--- START ---
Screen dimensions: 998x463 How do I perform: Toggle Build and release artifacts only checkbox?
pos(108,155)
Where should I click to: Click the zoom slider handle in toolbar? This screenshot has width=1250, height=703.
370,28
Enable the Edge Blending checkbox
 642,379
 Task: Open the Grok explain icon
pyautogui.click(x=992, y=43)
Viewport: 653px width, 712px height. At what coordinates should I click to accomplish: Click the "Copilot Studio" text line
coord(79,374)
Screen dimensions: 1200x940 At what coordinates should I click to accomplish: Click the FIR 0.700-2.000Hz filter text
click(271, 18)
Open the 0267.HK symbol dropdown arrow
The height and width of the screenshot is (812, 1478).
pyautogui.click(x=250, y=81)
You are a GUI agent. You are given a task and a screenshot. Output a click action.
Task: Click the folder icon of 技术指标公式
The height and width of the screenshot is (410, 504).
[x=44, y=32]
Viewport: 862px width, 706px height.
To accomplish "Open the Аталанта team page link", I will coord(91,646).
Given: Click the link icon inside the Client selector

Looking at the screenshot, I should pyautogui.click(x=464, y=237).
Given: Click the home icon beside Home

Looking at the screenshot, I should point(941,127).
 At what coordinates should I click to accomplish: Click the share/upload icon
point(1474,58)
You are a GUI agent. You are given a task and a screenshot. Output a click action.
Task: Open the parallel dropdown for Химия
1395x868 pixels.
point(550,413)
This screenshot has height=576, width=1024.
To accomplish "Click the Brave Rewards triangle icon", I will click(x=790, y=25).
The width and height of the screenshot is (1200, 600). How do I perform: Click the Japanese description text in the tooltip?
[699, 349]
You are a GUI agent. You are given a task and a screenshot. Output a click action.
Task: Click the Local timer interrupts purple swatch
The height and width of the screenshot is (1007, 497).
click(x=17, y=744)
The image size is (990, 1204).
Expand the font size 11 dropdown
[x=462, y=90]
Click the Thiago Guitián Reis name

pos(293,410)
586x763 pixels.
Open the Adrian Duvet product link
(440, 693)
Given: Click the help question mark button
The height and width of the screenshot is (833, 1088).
--- END ---
Task description
Your answer must consist solely of the lines from the one containing "The image size is (990, 1204)." through the last line of the entries, reproduced exactly.

Response for this exercise
The image size is (990, 1204).
Expand the font size 11 dropdown
[x=462, y=90]
Click the Thiago Guitián Reis name

pos(293,410)
586x763 pixels.
Open the Adrian Duvet product link
(440, 693)
Given: Click the help question mark button
The height and width of the screenshot is (833, 1088).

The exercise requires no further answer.